Seasoning at the end matters just as much as seasoning the water. Taste before serving, then adjust with salt, pepper, lemon zest, or more cheese. A drizzle of good olive oil can soften sharp flavors and add a lovely sheen.
Serve immediately in warm shallow bowls, twisting the ribbons with tongs into loose nests. This shape cools faster than chunky baked pasta, so timing is part of the pleasure. Bring the bowls to the table while the sauce is still steaming and the Parmesan is just beginning to melt.
What to Serve with Fresh Ribbon Pasta
Because the pasta is rich with eggs, simple sides work best. A crisp green salad with lemony vinaigrette, roasted asparagus, garlicky broccolini, or bitter greens all bring freshness to the plate. Crusty bread is welcome for swiping up sauce, especially if you are serving a ragu or mushroom butter.

For wine, look to the sauce. A meat ragu loves Sangiovese, Barbera, or another medium-bodied red with enough acidity to cut the richness. Lemon and butter versions are beautiful with Pinot Grigio, Vermentino, or a lightly oaked Chardonnay.
If you are building a full Italian menu, start with olives, marinated artichokes, or a small plate of prosciutto and melon. Follow the pasta with a simple dessert like panna cotta, affogato, or biscotti and espresso. The meal feels generous, but the cooking stays focused and doable.

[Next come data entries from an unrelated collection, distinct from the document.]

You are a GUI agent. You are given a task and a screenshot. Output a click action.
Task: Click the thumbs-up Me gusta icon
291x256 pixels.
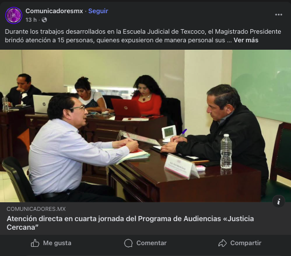(x=35, y=243)
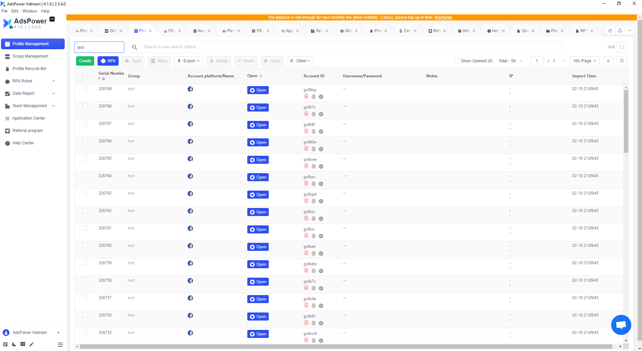Click the chat support bubble
Image resolution: width=642 pixels, height=351 pixels.
click(x=621, y=325)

Once you understand the dough, the rolling, and the final saucing, this recipe becomes less of a project and more of a rhythm. A little flour, a few eggs, and a quiet half hour at the counter can turn into one of the most satisfying dinners you will make all year.
Expert Tips
- Use a light hand with flour: Dust enough to prevent sticking, but avoid burying the dough in flour or the finished pasta can become tough.
- Rest the dough fully: A 30-minute rest makes the dough easier to roll and gives the cooked pasta a more delicate texture.
- Salt the cooking water generously: Fresh pasta cooks quickly, so the water is your main chance to season the noodles themselves.
- Finish in the sauce: Pull the pasta slightly before al dente and let it complete cooking in the skillet so the sauce clings beautifully.
- Save pasta water: The starch in that water helps butter, cheese, and sauce emulsify into a glossy coating.
Variations & Substitutions
- Lemon pepper: Add lemon zest, black pepper, butter, Parmesan, and a splash of pasta water.
- Mushroom sage: Brown mushrooms in butter, add sage, and finish with Parmesan.
- Tomato basil: Toss with burst cherry tomatoes, garlic, olive oil, and fresh basil.
- Spinach dough: Add very well-drained puréed spinach to the egg mixture and adjust flour as needed.
- Herby ribbons: Press parsley or basil leaves between pasta sheets before the final roll for a beautiful laminated look.
Storage & Leftovers
Fresh cut pasta can be dusted with semolina, shaped into loose nests, and refrigerated on a tray for up to 24 hours. Cover lightly with a clean towel or plastic wrap so it does not dry out too aggressively, but avoid sealing it while damp or the ribbons may stick together.
For longer storage, freeze the nests on a parchment-lined sheet pan until firm, then transfer to a freezer bag for up to 1 month. Cook directly from frozen in boiling salted water, adding an extra minute or two as needed. Cooked pasta is best eaten right away, but leftovers can be refrigerated for up to 3 days and reheated gently in a skillet with a splash of water or broth.